__Исходный текст__.
Давным-давно стерся в памяти москвичей знатнейший и богатейший Н. П. Шереметев, названный позже в народном творчестве просто «барином». После смерти жены он построил на Садовом кольце Москвы странноприимный дом для неимущих, в котором ныне размещается травматологический институт им. Склифосовского, отказал деньги для выдачи приданого беднейшим московским невестам и уехал в Петербург, где затворнически, но в привычной роскоши прожил еще несколько лет, чтобы упокоиться рядом со своей супругой в Лазаревской церкви Лавры. Написал в завещании малолетнему сыну: «Помни — житие человека кратко, весь блеск мира сего исчезнет неминуемо». Забыт Шереметев с его пышной и бесполезной жизнью, осталась в памяти народа дочь кузнеца Параша Ковалева с ее необычной судьбой, живет в истории нашего искусства актриса Прасковья Ивановна Жемчугова.
Малолетнего графа Дмитрия Шереметева взяла под опеку вдовствующая императрица Мария Федоровна. Шли годы, граф подрос, стал офицером кавалергардского полка, и к тому времени появился в Петербурге. крепостной воронежский паренек, удививший всех своей правильной, культурной речью и начитанностью. Он задумал поступить в университет, но для этого нужна была свобода. Граф, за несколько лет до этого согласившийся дать вольную живописцу Николаю Аргунову, избранному вскоре академиком Петербургской академии художеств, решительно отказал новому просителю.

(Строки о том, где расположены цели)
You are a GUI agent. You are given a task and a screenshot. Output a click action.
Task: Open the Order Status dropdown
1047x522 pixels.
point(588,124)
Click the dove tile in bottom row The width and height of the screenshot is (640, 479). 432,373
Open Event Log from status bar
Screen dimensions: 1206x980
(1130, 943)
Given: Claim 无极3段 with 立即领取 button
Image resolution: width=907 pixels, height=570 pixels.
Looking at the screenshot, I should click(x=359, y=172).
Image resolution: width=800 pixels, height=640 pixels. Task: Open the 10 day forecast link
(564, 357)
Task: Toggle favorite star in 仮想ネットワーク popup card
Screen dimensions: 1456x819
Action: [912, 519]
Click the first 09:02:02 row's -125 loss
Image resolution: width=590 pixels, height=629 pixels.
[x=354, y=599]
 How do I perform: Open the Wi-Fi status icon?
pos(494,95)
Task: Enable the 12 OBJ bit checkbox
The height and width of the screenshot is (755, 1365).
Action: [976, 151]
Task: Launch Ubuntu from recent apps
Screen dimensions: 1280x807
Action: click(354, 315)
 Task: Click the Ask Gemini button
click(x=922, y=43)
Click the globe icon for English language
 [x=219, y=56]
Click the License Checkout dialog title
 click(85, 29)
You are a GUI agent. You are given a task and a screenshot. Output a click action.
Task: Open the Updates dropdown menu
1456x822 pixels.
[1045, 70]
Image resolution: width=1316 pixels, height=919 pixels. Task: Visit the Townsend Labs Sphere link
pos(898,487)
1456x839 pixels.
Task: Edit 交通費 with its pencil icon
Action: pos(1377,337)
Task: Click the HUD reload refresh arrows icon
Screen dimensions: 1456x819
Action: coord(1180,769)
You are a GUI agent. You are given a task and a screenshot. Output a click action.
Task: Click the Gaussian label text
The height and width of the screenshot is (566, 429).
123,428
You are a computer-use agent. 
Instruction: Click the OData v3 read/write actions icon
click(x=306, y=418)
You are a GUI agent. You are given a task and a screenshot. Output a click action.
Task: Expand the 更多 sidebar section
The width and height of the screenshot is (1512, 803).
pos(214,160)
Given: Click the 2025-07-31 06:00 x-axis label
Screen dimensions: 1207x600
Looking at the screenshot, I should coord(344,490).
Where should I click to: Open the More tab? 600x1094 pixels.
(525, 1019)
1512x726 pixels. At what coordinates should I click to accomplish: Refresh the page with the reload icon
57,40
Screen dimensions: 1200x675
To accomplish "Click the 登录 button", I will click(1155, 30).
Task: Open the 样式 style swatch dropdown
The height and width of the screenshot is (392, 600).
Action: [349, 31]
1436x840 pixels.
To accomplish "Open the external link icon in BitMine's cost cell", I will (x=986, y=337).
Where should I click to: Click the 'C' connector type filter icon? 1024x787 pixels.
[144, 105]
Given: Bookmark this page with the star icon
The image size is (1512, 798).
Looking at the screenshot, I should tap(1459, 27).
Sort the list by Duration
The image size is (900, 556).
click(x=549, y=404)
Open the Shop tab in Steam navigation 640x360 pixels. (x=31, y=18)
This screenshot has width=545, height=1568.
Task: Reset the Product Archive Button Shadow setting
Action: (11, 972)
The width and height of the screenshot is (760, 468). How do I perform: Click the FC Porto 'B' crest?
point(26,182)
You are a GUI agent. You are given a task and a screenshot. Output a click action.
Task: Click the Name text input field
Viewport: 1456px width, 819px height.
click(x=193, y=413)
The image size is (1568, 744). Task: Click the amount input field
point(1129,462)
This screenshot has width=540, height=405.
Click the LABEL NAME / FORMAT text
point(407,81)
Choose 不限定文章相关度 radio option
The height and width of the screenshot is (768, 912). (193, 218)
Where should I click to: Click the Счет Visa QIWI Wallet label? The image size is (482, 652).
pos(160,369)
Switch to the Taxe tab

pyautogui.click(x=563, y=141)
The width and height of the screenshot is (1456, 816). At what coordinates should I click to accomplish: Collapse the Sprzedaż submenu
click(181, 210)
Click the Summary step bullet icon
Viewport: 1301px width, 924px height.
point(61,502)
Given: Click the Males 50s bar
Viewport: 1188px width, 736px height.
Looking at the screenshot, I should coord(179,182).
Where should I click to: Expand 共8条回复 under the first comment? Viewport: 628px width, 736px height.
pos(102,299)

__Задания и упражнения__.
a. Перепишите из текста о Шереметеве всё, начиная со слов «Малолетнего графа Дмитрия» и вплоть до слов «отказал новому просителю.».
b. Переведите на английский язык предложение из текста о Шереметеве: «Малолетнего графа Дмитрия Шереметева взяла под опеку вдовствующая императрица Мария Федоровна».

__Ответы к заданиям__.
a.
Малолетнего графа Дмитрия Шереметева взяла под опеку вдовствующая императрица Мария Федоровна. Шли годы, граф подрос, стал офицером кавалергардского полка, и к тому времени появился в Петербурге. крепостной воронежский паренек, удививший всех своей правильной, культурной речью и начитанностью. Он задумал поступить в университет, но для этого нужна была свобода. Граф, за несколько лет до этого согласившийся дать вольную живописцу Николаю Аргунову, избранному вскоре академиком Петербургской академии художеств, решительно отказал новому просителю.

b. The underage Count Dmitry Sheremetev was taken into the guardianship of the Dowager Empress Maria Feodorovna.